The UK Government has refused to permit a pilot scheme in Glasgow, which would have allowed addicts to take their own drugs under medical supervision to reduce overdose deaths.
But Karyn McCluskey, chief executive of Community Justice Scotland, said they should be rolled out in Scotland after visiting drug consumption rooms in Copenhagen, one of them the largest in Europe.
Almost 1,200 people in Scotland died from drug misuse in 2018, a 27% increase on the previous year.

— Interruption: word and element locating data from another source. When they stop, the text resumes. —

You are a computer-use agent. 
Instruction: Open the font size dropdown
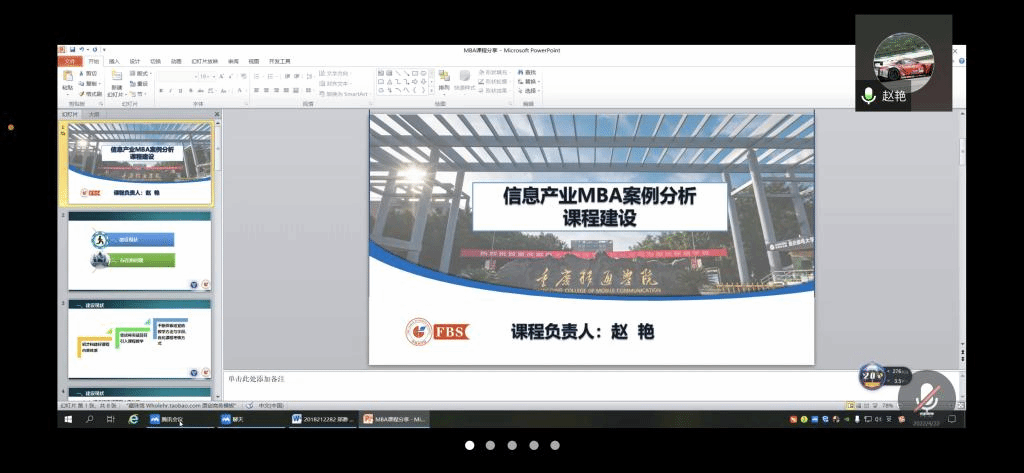click(205, 75)
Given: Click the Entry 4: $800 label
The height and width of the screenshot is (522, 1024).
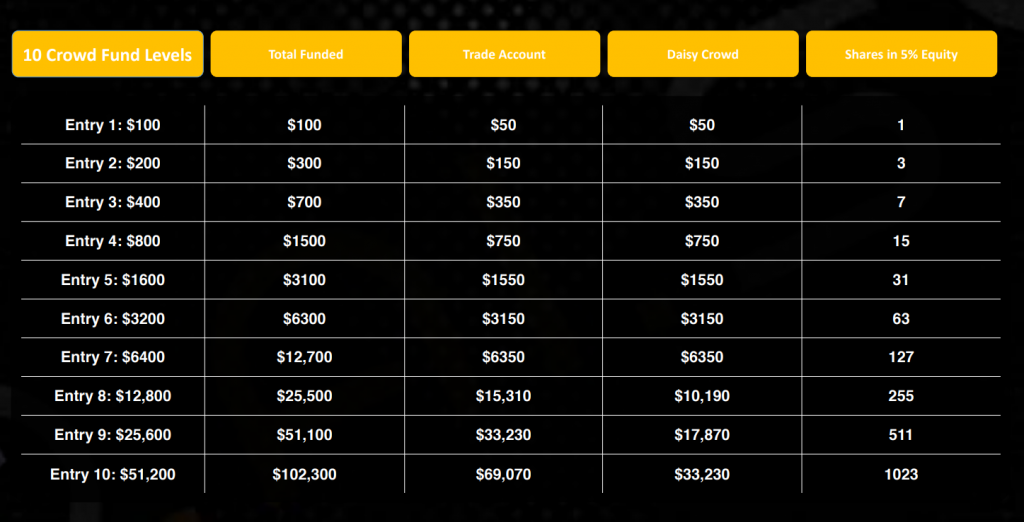Looking at the screenshot, I should 112,241.
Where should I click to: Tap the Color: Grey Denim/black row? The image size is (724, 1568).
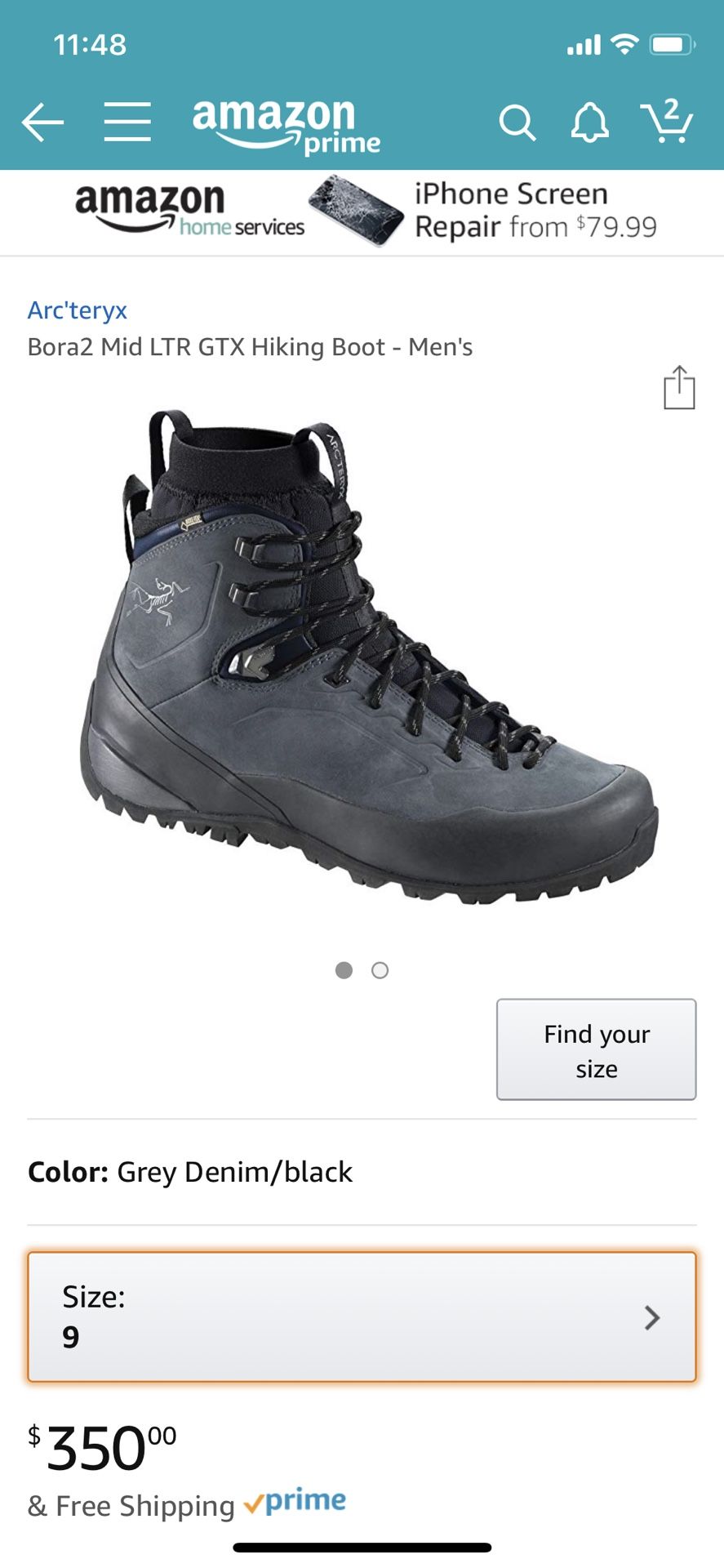pyautogui.click(x=362, y=1172)
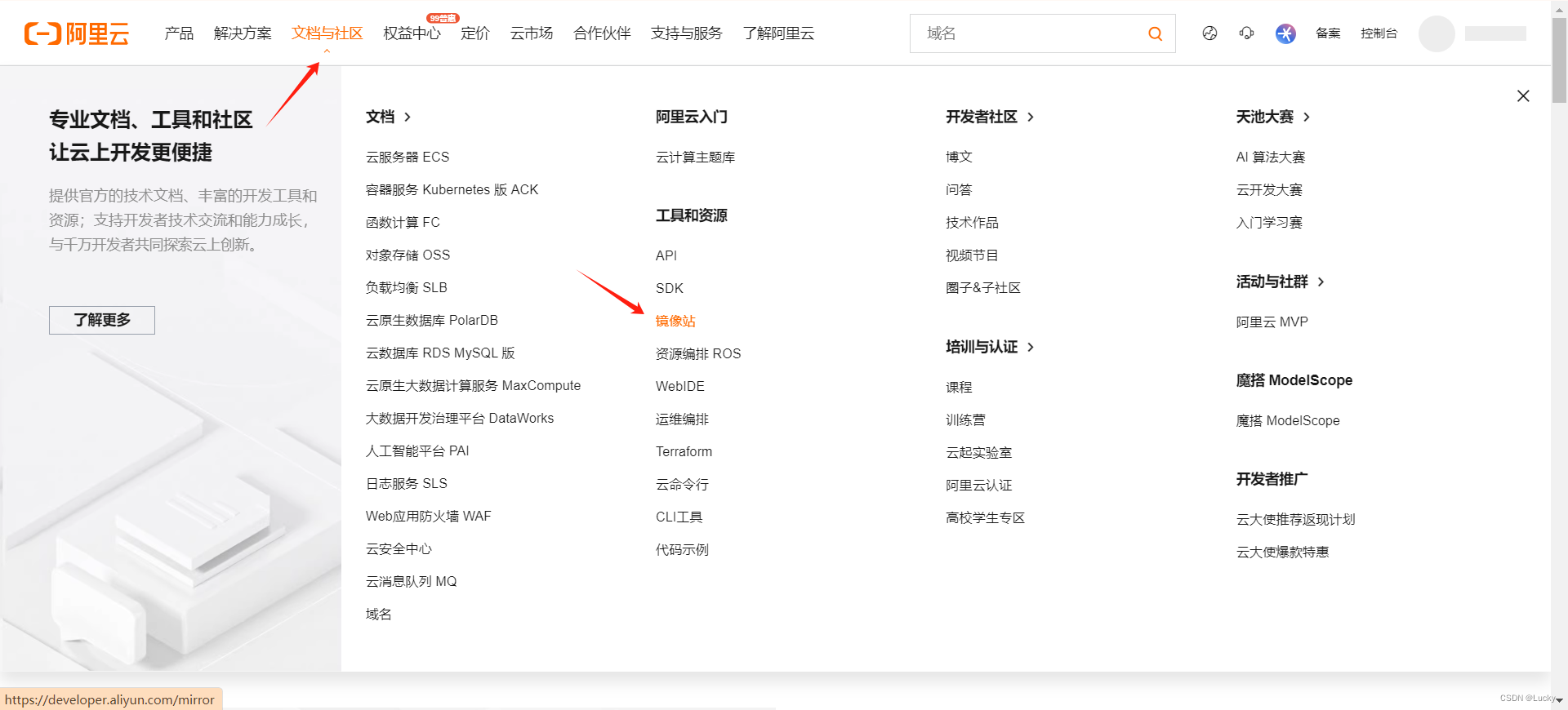Close the dropdown panel with X
The width and height of the screenshot is (1568, 710).
pyautogui.click(x=1523, y=96)
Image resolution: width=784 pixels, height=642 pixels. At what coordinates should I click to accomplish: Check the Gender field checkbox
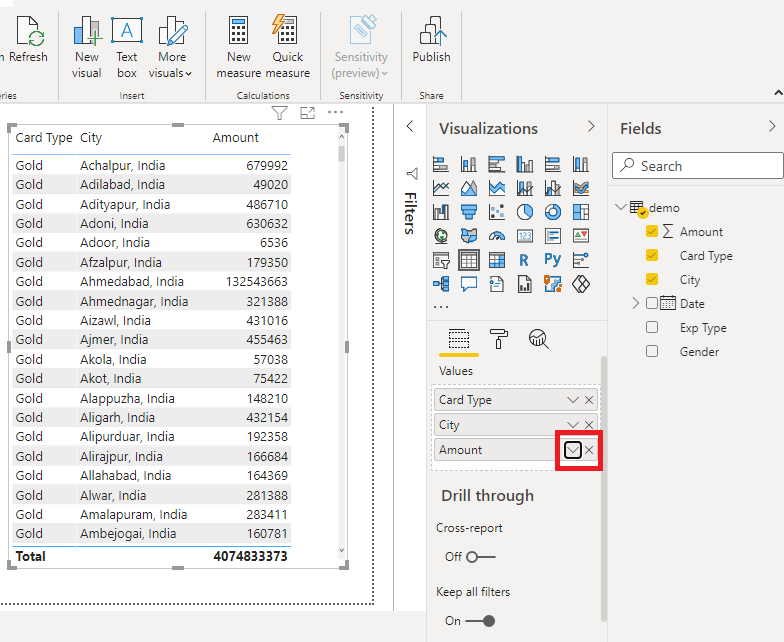[652, 351]
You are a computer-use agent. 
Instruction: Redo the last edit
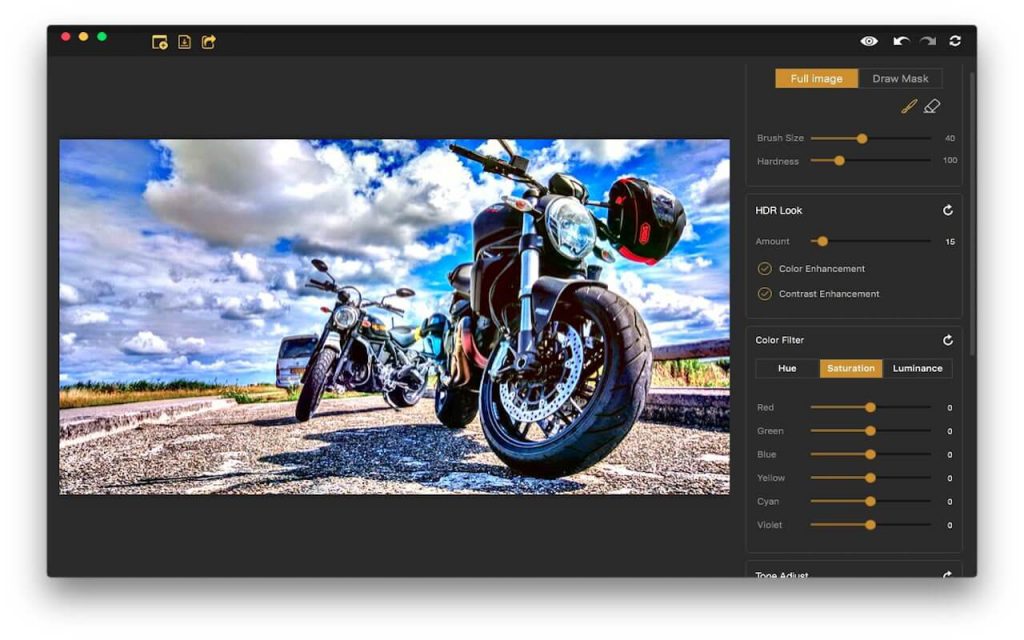point(926,42)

She said: “We need to think about how we are going to turn this around because we can’t have this many people dying.
“It is traumatic for families and it has a ripple effect through communities.
“I think we have to try it and have a transparent process. It took Copenhagen two years to really get it right.”
She added: “You can’t just centralise it and have it in the centre of a city and think that is the solution. We have addiction problems all over – Dundee, the Highlands.”
Ms McCluskey, who led the Scottish Violence Reduction Unit tackling the country’s gang culture, visited the H17 drug consumption room in the Danish capital, where up to 24 people at a time can inject or smoke drugs.
Staff test the drugs to show how much they have been cut with chemicals by dealers and also offer medical treatment and screening.